** Start of Listed entries **
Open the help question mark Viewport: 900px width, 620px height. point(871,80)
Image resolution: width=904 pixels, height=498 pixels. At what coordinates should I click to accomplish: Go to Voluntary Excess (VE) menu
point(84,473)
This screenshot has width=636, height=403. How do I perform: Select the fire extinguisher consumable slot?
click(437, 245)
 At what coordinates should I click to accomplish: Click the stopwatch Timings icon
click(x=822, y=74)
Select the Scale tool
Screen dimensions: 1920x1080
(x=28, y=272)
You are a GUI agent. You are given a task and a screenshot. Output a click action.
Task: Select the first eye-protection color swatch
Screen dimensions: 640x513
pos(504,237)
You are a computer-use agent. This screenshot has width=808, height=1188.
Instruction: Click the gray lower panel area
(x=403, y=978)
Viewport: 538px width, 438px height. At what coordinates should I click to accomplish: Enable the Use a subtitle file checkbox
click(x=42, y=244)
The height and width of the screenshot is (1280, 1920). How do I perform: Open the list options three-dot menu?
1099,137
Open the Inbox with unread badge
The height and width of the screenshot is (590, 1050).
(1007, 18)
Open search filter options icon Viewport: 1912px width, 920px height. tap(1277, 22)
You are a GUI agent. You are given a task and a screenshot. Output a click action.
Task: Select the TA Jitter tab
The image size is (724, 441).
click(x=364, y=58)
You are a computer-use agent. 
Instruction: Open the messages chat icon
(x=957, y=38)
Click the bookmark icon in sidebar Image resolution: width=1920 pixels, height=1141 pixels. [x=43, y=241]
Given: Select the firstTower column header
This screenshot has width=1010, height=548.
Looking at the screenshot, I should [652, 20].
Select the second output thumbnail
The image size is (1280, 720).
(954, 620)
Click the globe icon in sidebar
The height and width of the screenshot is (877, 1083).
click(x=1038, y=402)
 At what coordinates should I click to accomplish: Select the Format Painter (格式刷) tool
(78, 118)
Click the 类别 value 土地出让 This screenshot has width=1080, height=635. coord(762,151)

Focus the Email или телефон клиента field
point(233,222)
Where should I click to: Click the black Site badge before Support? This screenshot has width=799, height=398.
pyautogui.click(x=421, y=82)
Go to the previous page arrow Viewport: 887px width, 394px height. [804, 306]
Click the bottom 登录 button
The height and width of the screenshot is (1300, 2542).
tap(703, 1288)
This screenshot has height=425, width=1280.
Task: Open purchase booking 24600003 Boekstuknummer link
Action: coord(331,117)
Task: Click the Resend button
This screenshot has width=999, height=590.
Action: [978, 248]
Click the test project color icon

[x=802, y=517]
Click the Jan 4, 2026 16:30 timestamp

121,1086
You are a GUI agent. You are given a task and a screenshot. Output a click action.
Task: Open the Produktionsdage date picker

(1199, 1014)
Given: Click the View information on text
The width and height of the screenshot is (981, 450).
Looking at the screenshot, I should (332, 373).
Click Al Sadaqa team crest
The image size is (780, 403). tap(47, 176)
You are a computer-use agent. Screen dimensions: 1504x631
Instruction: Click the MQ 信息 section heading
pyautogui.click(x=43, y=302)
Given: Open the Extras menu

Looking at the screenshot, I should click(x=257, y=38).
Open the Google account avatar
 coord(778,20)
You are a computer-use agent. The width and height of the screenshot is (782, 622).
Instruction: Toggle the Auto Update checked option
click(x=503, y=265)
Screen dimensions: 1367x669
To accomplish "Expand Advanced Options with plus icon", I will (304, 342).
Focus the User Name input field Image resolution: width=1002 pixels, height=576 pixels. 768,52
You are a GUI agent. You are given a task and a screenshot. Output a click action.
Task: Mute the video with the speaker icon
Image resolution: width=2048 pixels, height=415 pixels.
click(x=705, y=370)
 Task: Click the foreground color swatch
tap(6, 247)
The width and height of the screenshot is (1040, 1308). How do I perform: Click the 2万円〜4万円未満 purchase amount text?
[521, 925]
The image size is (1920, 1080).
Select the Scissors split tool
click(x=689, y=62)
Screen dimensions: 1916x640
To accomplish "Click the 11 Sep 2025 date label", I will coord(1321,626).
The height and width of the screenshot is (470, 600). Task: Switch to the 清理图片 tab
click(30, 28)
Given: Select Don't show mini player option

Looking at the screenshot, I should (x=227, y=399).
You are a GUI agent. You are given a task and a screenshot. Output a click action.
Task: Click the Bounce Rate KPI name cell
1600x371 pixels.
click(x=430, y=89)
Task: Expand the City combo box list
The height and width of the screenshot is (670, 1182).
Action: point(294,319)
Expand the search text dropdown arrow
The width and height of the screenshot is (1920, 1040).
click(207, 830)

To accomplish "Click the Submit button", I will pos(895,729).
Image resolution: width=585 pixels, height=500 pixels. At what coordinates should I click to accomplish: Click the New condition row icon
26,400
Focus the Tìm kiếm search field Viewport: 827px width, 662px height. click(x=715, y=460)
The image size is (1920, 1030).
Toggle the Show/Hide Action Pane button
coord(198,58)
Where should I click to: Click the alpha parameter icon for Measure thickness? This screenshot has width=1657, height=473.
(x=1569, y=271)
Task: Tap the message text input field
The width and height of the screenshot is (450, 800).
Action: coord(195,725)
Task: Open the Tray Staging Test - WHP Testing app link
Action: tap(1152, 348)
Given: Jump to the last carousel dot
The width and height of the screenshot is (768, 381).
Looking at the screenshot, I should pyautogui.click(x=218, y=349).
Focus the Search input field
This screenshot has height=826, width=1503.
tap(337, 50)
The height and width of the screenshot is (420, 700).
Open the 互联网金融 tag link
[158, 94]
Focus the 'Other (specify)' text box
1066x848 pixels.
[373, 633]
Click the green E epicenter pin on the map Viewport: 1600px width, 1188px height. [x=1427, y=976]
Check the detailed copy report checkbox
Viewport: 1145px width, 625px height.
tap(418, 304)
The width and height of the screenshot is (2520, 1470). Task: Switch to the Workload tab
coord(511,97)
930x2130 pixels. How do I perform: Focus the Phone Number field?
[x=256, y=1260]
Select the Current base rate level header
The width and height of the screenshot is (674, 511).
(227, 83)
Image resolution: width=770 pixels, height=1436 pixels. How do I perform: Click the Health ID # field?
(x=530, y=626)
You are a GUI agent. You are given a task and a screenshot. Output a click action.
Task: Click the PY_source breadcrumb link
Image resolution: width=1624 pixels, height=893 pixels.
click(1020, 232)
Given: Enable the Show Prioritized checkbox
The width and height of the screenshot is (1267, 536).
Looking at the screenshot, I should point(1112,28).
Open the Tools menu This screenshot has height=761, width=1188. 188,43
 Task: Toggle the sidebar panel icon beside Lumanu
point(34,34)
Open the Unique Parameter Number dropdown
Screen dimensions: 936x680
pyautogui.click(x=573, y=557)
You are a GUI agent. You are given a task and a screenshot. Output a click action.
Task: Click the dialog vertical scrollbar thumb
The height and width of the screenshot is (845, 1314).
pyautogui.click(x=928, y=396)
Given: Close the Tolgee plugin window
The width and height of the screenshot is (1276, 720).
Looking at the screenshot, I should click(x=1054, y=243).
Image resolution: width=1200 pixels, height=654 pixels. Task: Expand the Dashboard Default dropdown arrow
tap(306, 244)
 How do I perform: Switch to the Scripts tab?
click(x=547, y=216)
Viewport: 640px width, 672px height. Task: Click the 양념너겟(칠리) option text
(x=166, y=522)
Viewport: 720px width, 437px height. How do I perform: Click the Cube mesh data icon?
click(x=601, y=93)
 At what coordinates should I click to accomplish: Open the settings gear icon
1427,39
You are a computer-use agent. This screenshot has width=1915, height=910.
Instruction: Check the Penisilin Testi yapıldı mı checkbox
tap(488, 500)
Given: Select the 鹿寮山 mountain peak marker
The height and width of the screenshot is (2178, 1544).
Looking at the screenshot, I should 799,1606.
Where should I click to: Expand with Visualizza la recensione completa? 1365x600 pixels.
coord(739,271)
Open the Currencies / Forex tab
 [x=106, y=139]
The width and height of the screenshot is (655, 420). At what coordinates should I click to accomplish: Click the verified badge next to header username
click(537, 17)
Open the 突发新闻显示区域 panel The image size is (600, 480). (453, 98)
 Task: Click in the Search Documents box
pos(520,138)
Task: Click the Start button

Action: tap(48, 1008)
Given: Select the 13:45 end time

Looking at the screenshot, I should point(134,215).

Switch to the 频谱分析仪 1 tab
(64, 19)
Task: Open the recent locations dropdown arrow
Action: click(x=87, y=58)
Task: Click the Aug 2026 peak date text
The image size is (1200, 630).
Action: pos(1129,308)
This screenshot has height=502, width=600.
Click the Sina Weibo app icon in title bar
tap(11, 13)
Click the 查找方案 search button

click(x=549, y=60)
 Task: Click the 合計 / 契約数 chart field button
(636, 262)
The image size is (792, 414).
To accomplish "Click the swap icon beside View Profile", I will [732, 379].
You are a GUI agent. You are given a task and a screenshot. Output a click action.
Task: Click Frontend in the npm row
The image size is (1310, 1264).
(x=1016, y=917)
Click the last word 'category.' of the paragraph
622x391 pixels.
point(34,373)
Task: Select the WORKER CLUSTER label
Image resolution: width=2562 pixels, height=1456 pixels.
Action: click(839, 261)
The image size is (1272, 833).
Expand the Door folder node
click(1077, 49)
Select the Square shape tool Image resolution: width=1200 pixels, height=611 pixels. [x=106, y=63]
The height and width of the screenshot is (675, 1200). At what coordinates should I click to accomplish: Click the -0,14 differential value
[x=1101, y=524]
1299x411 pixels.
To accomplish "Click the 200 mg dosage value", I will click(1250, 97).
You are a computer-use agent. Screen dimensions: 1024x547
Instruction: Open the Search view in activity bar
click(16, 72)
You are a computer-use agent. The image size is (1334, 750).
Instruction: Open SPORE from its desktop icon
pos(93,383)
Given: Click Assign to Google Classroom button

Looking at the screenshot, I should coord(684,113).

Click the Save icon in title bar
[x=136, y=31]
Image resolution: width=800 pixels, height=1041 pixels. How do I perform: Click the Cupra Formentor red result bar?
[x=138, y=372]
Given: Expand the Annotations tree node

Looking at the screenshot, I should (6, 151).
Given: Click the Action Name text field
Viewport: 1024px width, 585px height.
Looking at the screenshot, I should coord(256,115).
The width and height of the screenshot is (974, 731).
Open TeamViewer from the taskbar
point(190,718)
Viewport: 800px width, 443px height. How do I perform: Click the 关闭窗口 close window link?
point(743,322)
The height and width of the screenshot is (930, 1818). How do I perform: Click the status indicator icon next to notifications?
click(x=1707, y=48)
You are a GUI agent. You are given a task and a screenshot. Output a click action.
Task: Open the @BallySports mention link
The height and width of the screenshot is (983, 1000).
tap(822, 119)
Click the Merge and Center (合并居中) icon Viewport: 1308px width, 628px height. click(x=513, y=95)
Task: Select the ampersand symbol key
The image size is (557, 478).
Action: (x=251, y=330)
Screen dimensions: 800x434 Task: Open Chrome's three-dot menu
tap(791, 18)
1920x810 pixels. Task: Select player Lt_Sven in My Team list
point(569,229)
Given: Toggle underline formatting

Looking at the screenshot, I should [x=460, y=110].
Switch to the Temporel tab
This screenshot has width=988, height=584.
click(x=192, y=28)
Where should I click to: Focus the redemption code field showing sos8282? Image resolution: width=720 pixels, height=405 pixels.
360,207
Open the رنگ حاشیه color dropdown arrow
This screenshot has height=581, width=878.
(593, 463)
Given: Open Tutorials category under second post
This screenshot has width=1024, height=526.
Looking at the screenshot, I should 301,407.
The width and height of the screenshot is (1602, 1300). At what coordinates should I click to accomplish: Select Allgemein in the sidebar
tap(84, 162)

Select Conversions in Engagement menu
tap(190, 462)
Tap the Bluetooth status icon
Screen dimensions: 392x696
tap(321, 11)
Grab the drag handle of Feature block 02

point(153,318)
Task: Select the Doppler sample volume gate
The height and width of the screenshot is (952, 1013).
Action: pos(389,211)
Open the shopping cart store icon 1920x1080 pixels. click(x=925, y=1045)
** End of Listed entries **
Rewrite the material from the line containing "stopwatch Timings icon" through the line containing "(x=957, y=38)", changing "computer-use agent" to "screen-control agent" and leaving everything else the same.

Answer to the problem:
 At what coordinates should I click to accomplish: Click the stopwatch Timings icon
click(x=822, y=74)
Select the Scale tool
Screen dimensions: 1920x1080
(x=28, y=272)
You are a GUI agent. You are given a task and a screenshot. Output a click action.
Task: Select the first eye-protection color swatch
Screen dimensions: 640x513
pos(504,237)
You are a screen-control agent. This screenshot has width=808, height=1188.
Instruction: Click the gray lower panel area
(x=403, y=978)
Viewport: 538px width, 438px height. At what coordinates should I click to accomplish: Enable the Use a subtitle file checkbox
click(x=42, y=244)
The height and width of the screenshot is (1280, 1920). How do I perform: Open the list options three-dot menu?
1099,137
Open the Inbox with unread badge
The height and width of the screenshot is (590, 1050).
(1007, 18)
Open search filter options icon Viewport: 1912px width, 920px height. tap(1277, 22)
You are a GUI agent. You are given a task and a screenshot. Output a click action.
Task: Select the TA Jitter tab
The image size is (724, 441).
click(x=364, y=58)
You are a screen-control agent. 
Instruction: Open the messages chat icon
(x=957, y=38)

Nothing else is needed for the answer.